She may well have been sacked as home secretary this week, but Suella Braverman is still making headlines from the backbenches, as she’s penned another controversial newspaper article, this time calling on her former boss Rishi Sunak to make sure the European Convention on Human Rights (ECHR) does not apply to emergency legislation to revive the Conservatives' unlawful Rwanda plan.
Writing in The Telegraph on Thursday, the MP for Fareham, near Hampshire, said such a bill must “circumvent the lengthy process of further domestic litigation” and “exclude all avenues of legal challenge” such as the ECHR, “entirety” of the Human Rights Act and the Refugee Convention.
For those unfamiliar with the ECHR, it covers just a few minor and inconvenient human rights protections such as the right to life, prohibition of slavery and forced labour, right to a fair trial and the right to marry.
You know, no biggie…
And so, as politicians debate the merits of being a signatory to the ECHR – the convention enforced by the European Court of Human Rights (ECtHR) which famously grounded the first Rwanda flight last year – it might be worth reminding people exactly what company the UK would find itself in if it decided to pull out of the ECHR.
Russia
Vladimir Putin’s Russia informed the secretary general of the Council of Europe in March 2022 that the country would be leaving the Council and denouncing the ECHR, one month after it carried out its illegal invasion of Ukraine.
In the same month, the international body decided Russia was no longer a member of the Council of Europe, and in September 2022, the Russian Federation ceased to be a signatory to the ECHR.
Belarus
An ally to Putin, Belarus has never been part of the Council of Europe which is linked to the ECHR, and as such has never been a signatory to the Convention.

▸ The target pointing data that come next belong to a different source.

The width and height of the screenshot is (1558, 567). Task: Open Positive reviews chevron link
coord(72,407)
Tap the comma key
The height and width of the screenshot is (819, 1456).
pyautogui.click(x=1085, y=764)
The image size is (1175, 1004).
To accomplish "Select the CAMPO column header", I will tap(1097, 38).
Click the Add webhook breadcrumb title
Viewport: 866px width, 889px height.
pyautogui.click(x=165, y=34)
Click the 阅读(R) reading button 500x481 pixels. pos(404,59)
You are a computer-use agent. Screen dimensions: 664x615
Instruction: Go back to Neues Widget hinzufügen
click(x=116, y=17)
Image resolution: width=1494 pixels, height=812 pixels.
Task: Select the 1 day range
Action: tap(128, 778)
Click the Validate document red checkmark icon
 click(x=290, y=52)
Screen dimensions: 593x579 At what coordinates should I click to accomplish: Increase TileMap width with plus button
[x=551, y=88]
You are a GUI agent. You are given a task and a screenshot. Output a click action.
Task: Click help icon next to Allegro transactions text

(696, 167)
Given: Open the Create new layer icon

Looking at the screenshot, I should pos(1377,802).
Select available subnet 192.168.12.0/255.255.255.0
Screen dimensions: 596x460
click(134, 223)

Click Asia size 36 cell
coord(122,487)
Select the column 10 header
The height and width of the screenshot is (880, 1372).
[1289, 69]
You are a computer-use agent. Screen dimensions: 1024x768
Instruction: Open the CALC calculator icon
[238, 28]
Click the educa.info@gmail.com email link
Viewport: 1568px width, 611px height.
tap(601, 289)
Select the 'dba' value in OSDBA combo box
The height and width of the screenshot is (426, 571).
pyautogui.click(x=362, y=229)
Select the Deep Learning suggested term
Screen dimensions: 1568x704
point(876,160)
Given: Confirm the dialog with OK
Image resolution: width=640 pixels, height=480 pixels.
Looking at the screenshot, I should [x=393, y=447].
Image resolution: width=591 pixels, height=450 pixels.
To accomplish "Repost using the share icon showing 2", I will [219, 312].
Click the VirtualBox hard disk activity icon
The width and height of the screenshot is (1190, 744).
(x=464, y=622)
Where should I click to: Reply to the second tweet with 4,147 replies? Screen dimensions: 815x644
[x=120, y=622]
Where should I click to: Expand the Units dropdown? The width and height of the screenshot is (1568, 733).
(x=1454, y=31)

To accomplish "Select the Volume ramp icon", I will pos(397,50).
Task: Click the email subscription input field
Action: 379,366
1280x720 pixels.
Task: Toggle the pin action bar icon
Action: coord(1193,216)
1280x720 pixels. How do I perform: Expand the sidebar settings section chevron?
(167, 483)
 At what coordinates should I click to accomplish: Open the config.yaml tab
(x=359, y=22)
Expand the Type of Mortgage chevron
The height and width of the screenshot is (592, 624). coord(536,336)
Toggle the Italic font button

In March, around the same time the Council of Europe decided Russia was no longer a member, it chose to suspend all relations with Belarus due to its “active participation in the aggression of the Russian Federation against Ukraine”.
And, at one point, Greece
Greece signed up to the ECHR in 1950, but temporarily left the convention in the 1960s when a military coup abolished democracy.
They rejoined the convention in 1974 when democracy was restored.
And so, people have been asking if the UK really wants to be associated with two countries involved in an illegal invasion of a European country:
Sunak is yet to go as far as explicitly call for the UK to leave the ECHR, but told reporters at a Downing Street press conference this week that he is prepared to “revisit” international relationships to “remove the obstacles in our way”.